Rugby league legend Rob Burrow MBE will feature in a new documentary on the BBC next month.
Leeds Rhinos and England great Burrow has been a source of huge inspiration since his diagnosis with motor neurone disease (MND) in 2019, becoming an ambassador for those impacted by the disease.
He featured in the documentary Rob Burrow: My Year With MND in 2020, and the same team behind that will produce the follow-up programme Rob Burrow: Living With MND.
The documentary will show wife Lindsay and their children Macy, Maya and Jackson, parents Geoff and Irene, the NHS staff treating him, and former teammate-turned-fundraiser Kevin Sinfield.
It will be broadcast on BBC Two at 7pm on Tuesday, October 18.

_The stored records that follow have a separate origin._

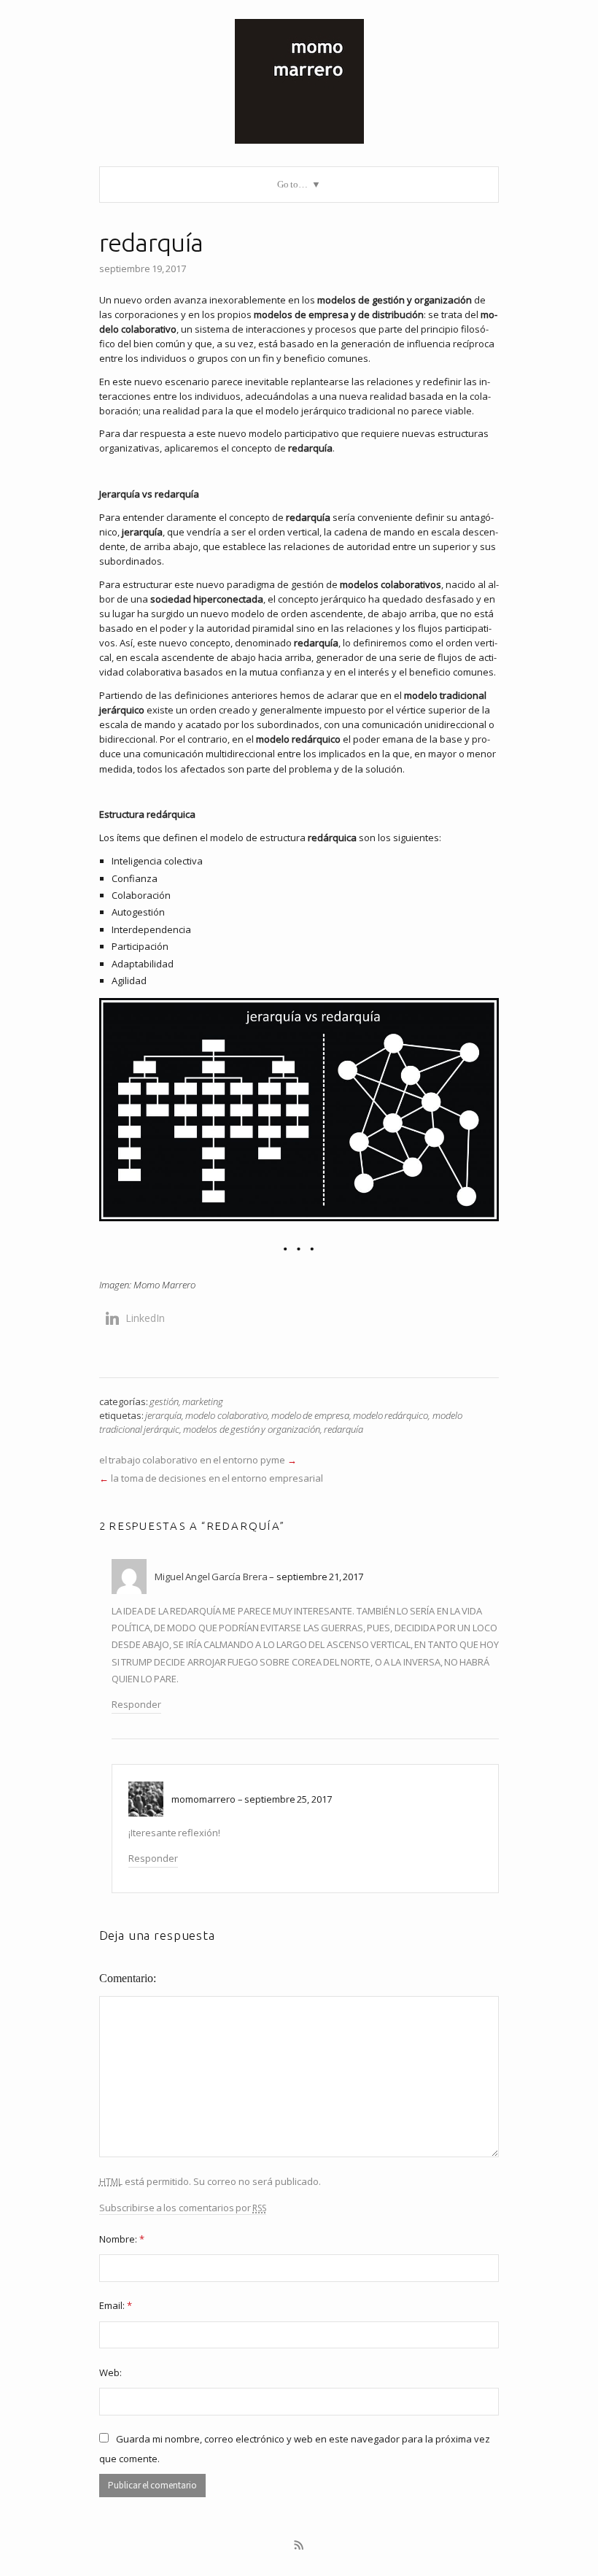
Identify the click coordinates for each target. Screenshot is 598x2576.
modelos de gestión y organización (251, 1429)
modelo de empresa (310, 1415)
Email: (115, 2305)
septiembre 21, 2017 (319, 1576)
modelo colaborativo (226, 1415)
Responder (136, 1704)
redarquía (343, 1429)
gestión (164, 1401)
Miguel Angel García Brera (211, 1576)
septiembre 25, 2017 (288, 1799)
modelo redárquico (390, 1415)
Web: (110, 2372)
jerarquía (163, 1415)
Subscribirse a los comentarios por (183, 2208)
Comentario (126, 1978)
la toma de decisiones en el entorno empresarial (216, 1478)
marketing (202, 1401)
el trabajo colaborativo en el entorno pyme (192, 1459)
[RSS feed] (299, 2545)
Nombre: (121, 2239)
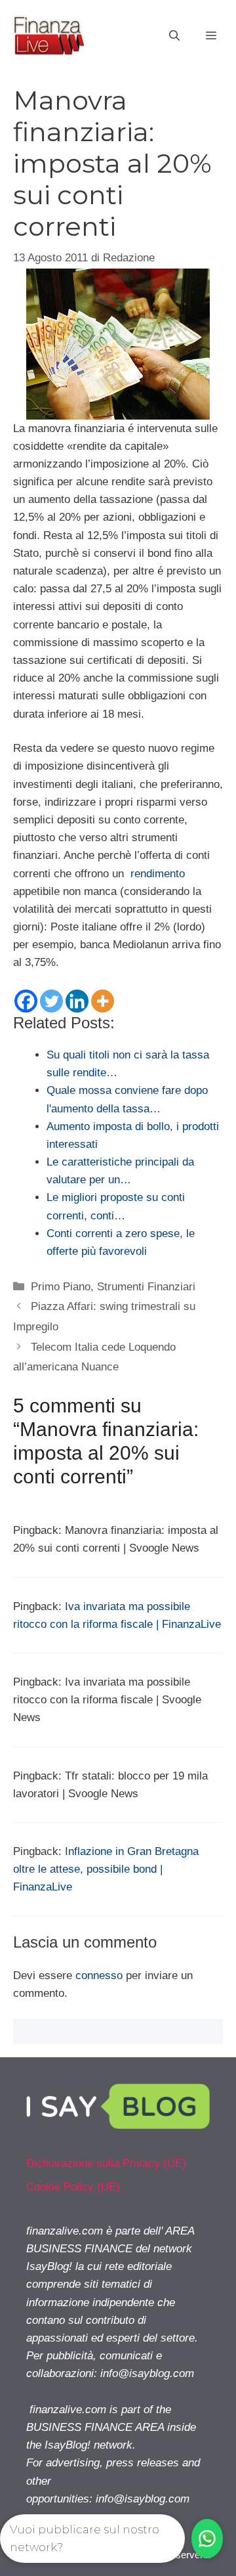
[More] (102, 1001)
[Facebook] (25, 1001)
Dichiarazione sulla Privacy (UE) (106, 2163)
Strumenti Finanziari (146, 1286)
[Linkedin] (77, 1001)
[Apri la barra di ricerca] (174, 36)
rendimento (157, 873)
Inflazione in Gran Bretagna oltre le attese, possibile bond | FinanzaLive (106, 1869)
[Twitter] (51, 1001)
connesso (99, 1975)
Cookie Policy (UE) (73, 2187)
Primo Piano (60, 1286)
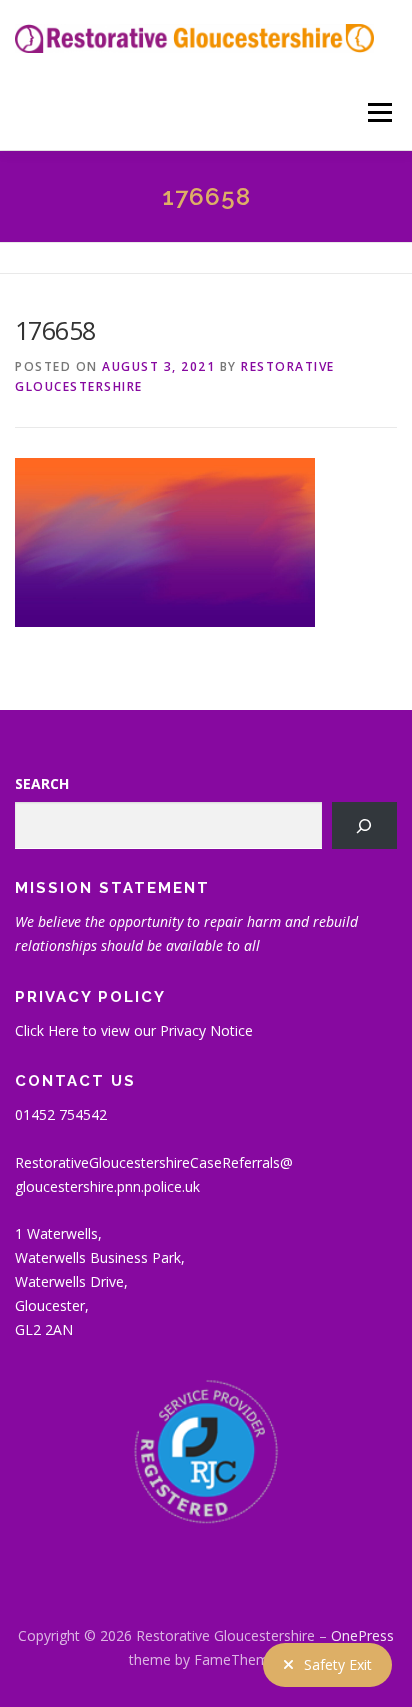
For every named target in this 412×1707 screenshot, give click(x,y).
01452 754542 (61, 1114)
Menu (378, 112)
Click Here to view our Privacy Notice (134, 1030)
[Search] (364, 825)
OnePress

“This film shares the brutal reality of living with motor neurone disease, not just for Rob, but the impact it has on his whole family and friends,” said BBC Breakfast presenter Sally Nugent, who has become friends with Burrow and his family.
“The documentary is an unflinching look at life through Rob’s eyes. We see him fight daily for small victories that we might take for granted. Every breath is a battle. Every moment with his family is a win for them all.
“But he is as funny today as he was the first day I met him, when he was just one of the greatest Rugby League players of all time. He is still that, and so much more.”